EXCERPTED DATA:
——

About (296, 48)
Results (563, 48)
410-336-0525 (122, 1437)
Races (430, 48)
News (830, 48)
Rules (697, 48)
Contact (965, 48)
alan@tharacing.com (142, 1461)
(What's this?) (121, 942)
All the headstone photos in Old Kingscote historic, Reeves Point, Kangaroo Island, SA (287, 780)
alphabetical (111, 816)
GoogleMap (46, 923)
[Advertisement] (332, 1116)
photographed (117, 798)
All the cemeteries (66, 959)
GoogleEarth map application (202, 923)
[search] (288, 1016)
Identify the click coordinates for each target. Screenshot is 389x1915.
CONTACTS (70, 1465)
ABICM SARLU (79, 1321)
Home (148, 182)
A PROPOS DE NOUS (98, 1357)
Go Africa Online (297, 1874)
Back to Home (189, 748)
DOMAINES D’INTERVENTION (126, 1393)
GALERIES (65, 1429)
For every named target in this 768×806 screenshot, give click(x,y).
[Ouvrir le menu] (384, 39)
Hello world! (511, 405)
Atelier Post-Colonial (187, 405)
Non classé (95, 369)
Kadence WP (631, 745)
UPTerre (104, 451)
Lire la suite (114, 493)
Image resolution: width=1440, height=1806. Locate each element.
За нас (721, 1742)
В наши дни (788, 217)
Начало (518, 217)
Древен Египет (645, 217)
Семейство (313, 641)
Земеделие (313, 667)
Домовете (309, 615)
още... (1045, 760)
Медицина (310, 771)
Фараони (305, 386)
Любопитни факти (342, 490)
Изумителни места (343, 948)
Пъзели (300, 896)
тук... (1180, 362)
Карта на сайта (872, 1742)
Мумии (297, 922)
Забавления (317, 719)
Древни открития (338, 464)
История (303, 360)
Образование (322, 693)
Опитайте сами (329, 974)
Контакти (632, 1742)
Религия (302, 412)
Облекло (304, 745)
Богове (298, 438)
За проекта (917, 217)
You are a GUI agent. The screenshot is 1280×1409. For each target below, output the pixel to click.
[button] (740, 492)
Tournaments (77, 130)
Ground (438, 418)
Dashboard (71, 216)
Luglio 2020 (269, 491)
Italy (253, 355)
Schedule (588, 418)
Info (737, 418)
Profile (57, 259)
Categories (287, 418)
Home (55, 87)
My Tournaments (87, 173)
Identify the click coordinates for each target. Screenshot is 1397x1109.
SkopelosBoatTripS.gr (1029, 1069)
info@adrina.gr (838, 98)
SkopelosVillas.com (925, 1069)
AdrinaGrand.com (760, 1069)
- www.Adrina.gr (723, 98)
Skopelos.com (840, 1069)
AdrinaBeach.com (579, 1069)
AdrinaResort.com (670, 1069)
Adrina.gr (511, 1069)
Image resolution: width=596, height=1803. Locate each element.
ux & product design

——

GOAL: Rewrite the material above with every "Locate each element" changed to "Find each element", keeping everything else the same.

OUTPUT BELOW:
About (296, 48)
Results (563, 48)
410-336-0525 (122, 1437)
Races (430, 48)
News (830, 48)
Rules (697, 48)
Contact (965, 48)
alan@tharacing.com (142, 1461)
(What's this?) (121, 942)
All the headstone photos in Old Kingscote historic, Reeves Point, Kangaroo Island, SA (287, 780)
alphabetical (111, 816)
GoogleMap (46, 923)
[Advertisement] (332, 1116)
photographed (117, 798)
All the cemeteries (66, 959)
GoogleEarth map application (202, 923)
[search] (288, 1016)
Identify the click coordinates for each target. Screenshot is 389x1915.
CONTACTS (70, 1465)
ABICM SARLU (79, 1321)
Home (148, 182)
A PROPOS DE NOUS (98, 1357)
Go Africa Online (297, 1874)
Back to Home (189, 748)
DOMAINES D’INTERVENTION (126, 1393)
GALERIES (65, 1429)
For every named target in this 768×806 screenshot, give click(x,y).
[Ouvrir le menu] (384, 39)
Hello world! (511, 405)
Atelier Post-Colonial (187, 405)
Non classé (95, 369)
Kadence WP (631, 745)
UPTerre (104, 451)
Lire la suite (114, 493)
Image resolution: width=1440, height=1806. Find each element.
За нас (721, 1742)
В наши дни (788, 217)
Начало (518, 217)
Древен Египет (645, 217)
Семейство (313, 641)
Земеделие (313, 667)
Домовете (309, 615)
още... (1045, 760)
Медицина (310, 771)
Фараони (305, 386)
Любопитни факти (342, 490)
Изумителни места (343, 948)
Пъзели (300, 896)
тук... (1180, 362)
Карта на сайта (872, 1742)
Мумии (297, 922)
Забавления (317, 719)
Древни открития (338, 464)
История (303, 360)
Образование (322, 693)
Опитайте сами (329, 974)
Контакти (632, 1742)
Религия (302, 412)
Облекло (304, 745)
Богове (298, 438)
За проекта (917, 217)
You are a GUI agent. The screenshot is 1280×1409. For each target below, output the pixel to click.
[button] (740, 492)
Tournaments (77, 130)
Ground (438, 418)
Dashboard (71, 216)
Luglio 2020 (269, 491)
Italy (253, 355)
Schedule (588, 418)
Info (737, 418)
Profile (57, 259)
Categories (287, 418)
Home (55, 87)
My Tournaments (87, 173)
Identify the click coordinates for each target. Screenshot is 1397x1109.
SkopelosBoatTripS.gr (1029, 1069)
info@adrina.gr (838, 98)
SkopelosVillas.com (925, 1069)
AdrinaGrand.com (760, 1069)
- www.Adrina.gr (723, 98)
Skopelos.com (840, 1069)
AdrinaBeach.com (579, 1069)
AdrinaResort.com (670, 1069)
Adrina.gr (511, 1069)
Image resolution: width=596, height=1803. Find each element.
ux & product design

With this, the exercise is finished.